Unify and manage your data

Relevance-Based Matching - Detailed Explanation

Learn about configuring relevance-based matching rules for optimal data matching and merging.

Relevance-based matching is designed primarily as a replacement of the strategy that uses automatic and suspect rule types. With relevance-based matching you use a scoring algorithm of your own design. The advantage is that in most cases, a strategy based on relevance-based matching can reduce the complexity and overall number of rules. The reason for this is that the two directives of merge and queue for review which normally require separate rules (automatic and suspect, respectively) can often be represented by a single relevance-based rule.

When you configure relevance-based match rules, two effective comparators are the Jaro and Levenshtein distances. The Jaro distance measures the similarity between two sequences, useful for short texts. The Levenshtein distance, or edit distance, quantifies how dissimilar two strings are by counting the minimum number of operations required to transform one string into the other. Both of these comparators return scores from 0 to 1 and are therefore useful for relevance matching. However, if you use a comparator that does not return a score from 0 to 1, relevance matching may not work as desired.

Declaring Action Thresholds

When declaring the ranges for queue_for_review and auto_merge, the combination of them should span the entire available range of 0.0 to 1.0 with no gap and no overlap except that the upper endpoint for queue_for_review should equal the lower endpoint for auto_merge thus have a common touchpoint between them. (for example, 0.0 to 0.6 for queue_for_review, and 0.6 to 1.0 for auto_merge.) If the actionThresholds leave a gap, then any score falling within the gap will produce no action. Conversely, if the actionThresholds overlap (for example, 0.4 to 0.6 for queue_for_review, and 0.5 to 0.7 for auto_merge) and a score lands within the intersection (0.55 in our example) or on the touchpoint, the directive of queue_for_review takes precedence.

Primary Use of Relevance-Based Matching

Using Relevance-based matching you could create a match rule that contains a collection of attributes you wish to test as a group, but assign weights to those attributes to govern their relative importance in the rule. Start with all weights equal to 1.0 and perhaps start with actionThresholds of 0.0-0.5 for queue_for_review and 0.5-1.0 for auto_merge. Do some trial runs and examine the results. If you find that too many obvious matches are being set to queue_for_review, then you can adjust weights and even modify the actionThresholds to perhaps 0.0-0.7, and 0.7-1.0. Iterate and experiment until you are able to get optimized results with your data set.
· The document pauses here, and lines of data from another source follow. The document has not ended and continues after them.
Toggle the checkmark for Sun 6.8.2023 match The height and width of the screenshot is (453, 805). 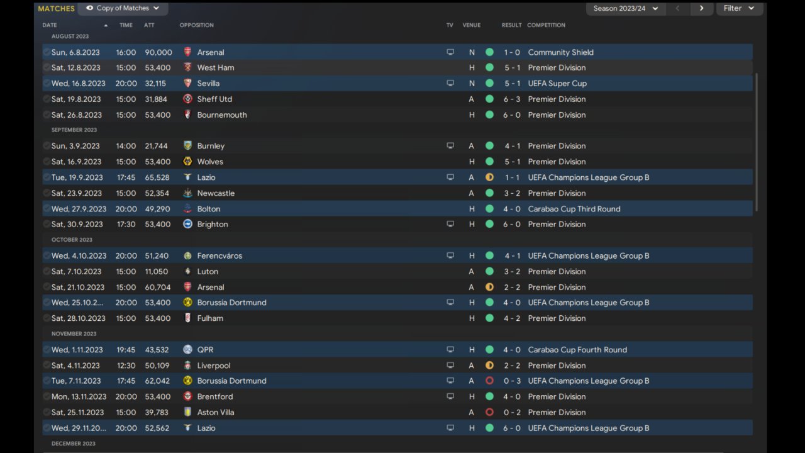pyautogui.click(x=47, y=52)
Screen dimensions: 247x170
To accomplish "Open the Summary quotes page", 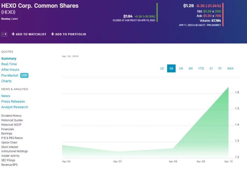I will pyautogui.click(x=9, y=58).
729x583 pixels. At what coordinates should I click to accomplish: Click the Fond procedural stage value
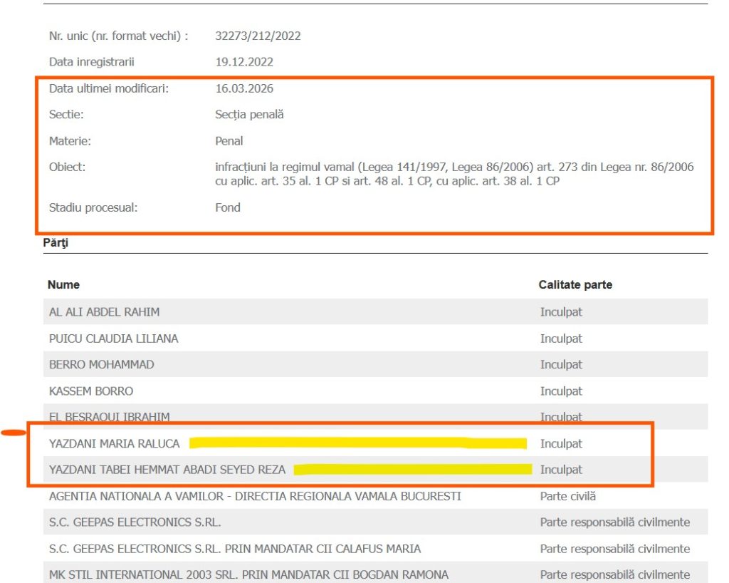point(228,207)
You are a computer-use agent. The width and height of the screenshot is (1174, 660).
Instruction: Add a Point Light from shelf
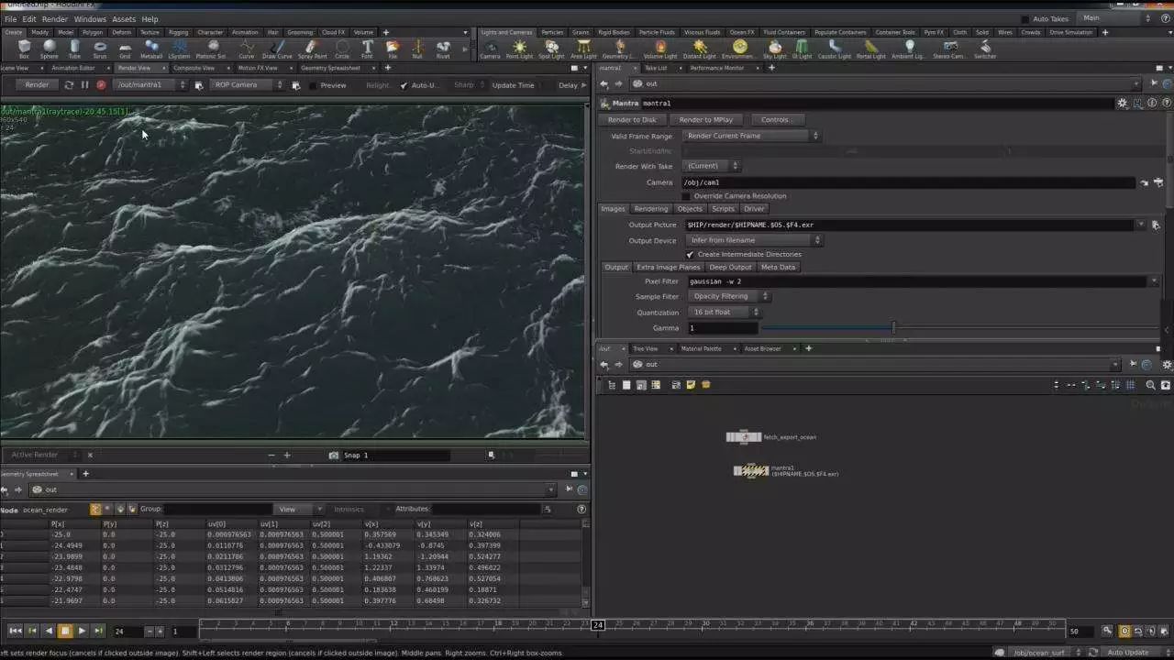tap(519, 48)
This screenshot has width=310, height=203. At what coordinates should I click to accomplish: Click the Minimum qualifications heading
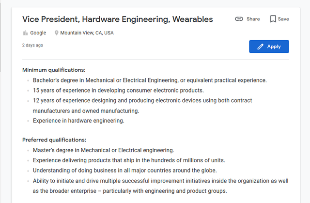[x=54, y=70]
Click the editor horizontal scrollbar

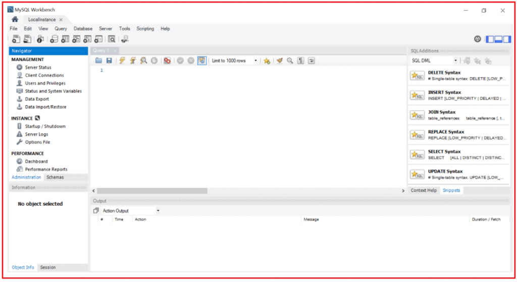pyautogui.click(x=151, y=191)
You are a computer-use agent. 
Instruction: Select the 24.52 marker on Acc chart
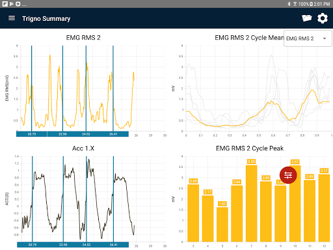point(87,245)
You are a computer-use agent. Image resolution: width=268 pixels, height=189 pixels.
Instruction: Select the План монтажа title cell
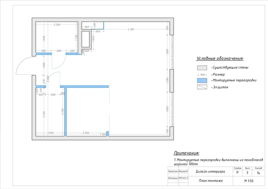pyautogui.click(x=211, y=181)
Always remember that data quality is a key component of effective matching. So good use of cleansing before the data is posted and proper cleansing using the out-of-the-box match cleansers are important.
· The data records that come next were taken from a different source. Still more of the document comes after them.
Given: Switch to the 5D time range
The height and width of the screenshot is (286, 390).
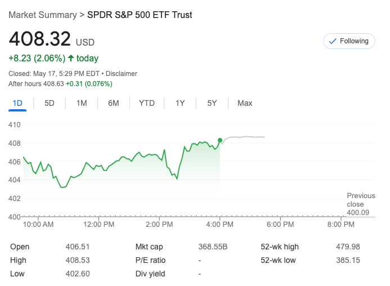Looking at the screenshot, I should click(50, 103).
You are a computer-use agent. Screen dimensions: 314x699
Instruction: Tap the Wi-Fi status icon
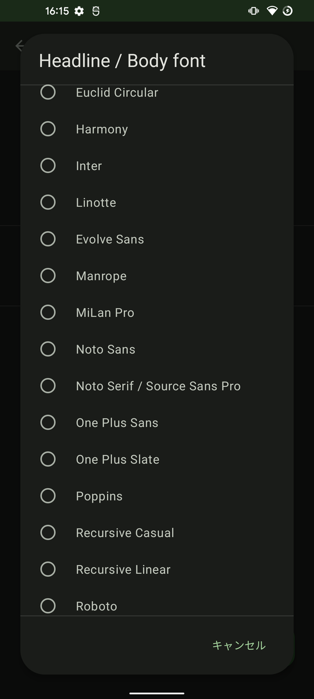[272, 11]
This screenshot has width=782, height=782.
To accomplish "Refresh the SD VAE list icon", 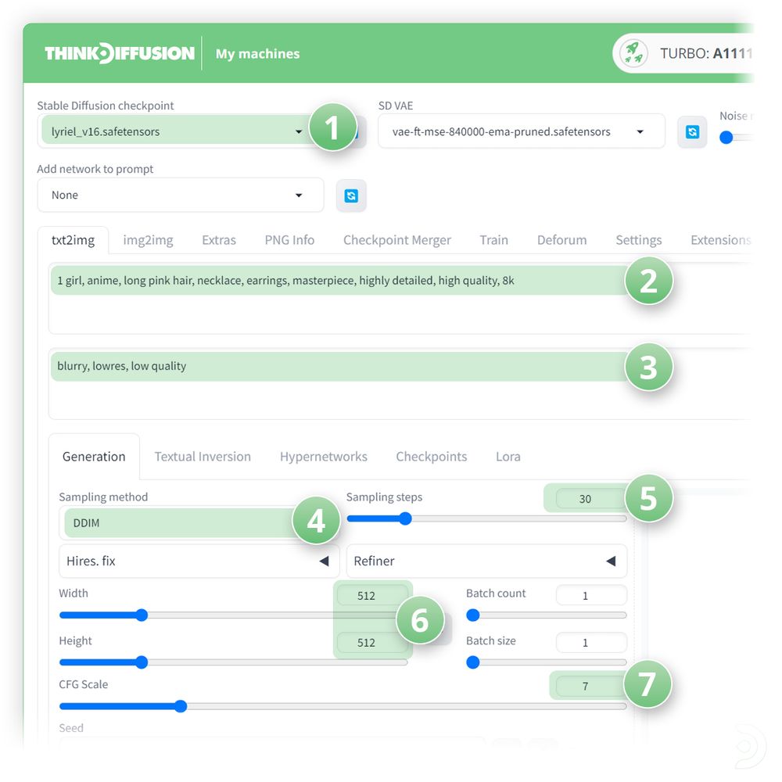I will 692,131.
Support for customer-defined match actions in a relevance-based rule

In the image below, notice that on the left the admin has two actionThresholds defined and they use the system values of auto_merge and potential_match. However, if the admin had defined matchActions as you see on the right, then she can replace the system values with her matchActions. This provides her the ability to create more advanced outcomes when a threshold is reached. For more details on matchActions, see Understanding Custom Rules.

Calculation of Score

The relevance_based match rules use the match token classes in the same way as they are used in suspect and automatic match rules. However, the comparison of the two entities works differently. Every comparator class provides relevance value while comparing values. The relevance is in the range of 0 to 1. For example, BasicStringComparator returns 0 if two values are different. It returns 1 if two values are the identical. Fractional values can be a result of DistinctWordsComparator or other comparators. Every attribute has assigned weights according to the importance of the attribute. If the weight is not assigned explicitly then it is equal to:
  • 1 for the simple attributes
  • Maximum of the weights of sub-nested attributes for nested or reference attributes

If an attribute has multiple values then the maximum value of relevance is selected.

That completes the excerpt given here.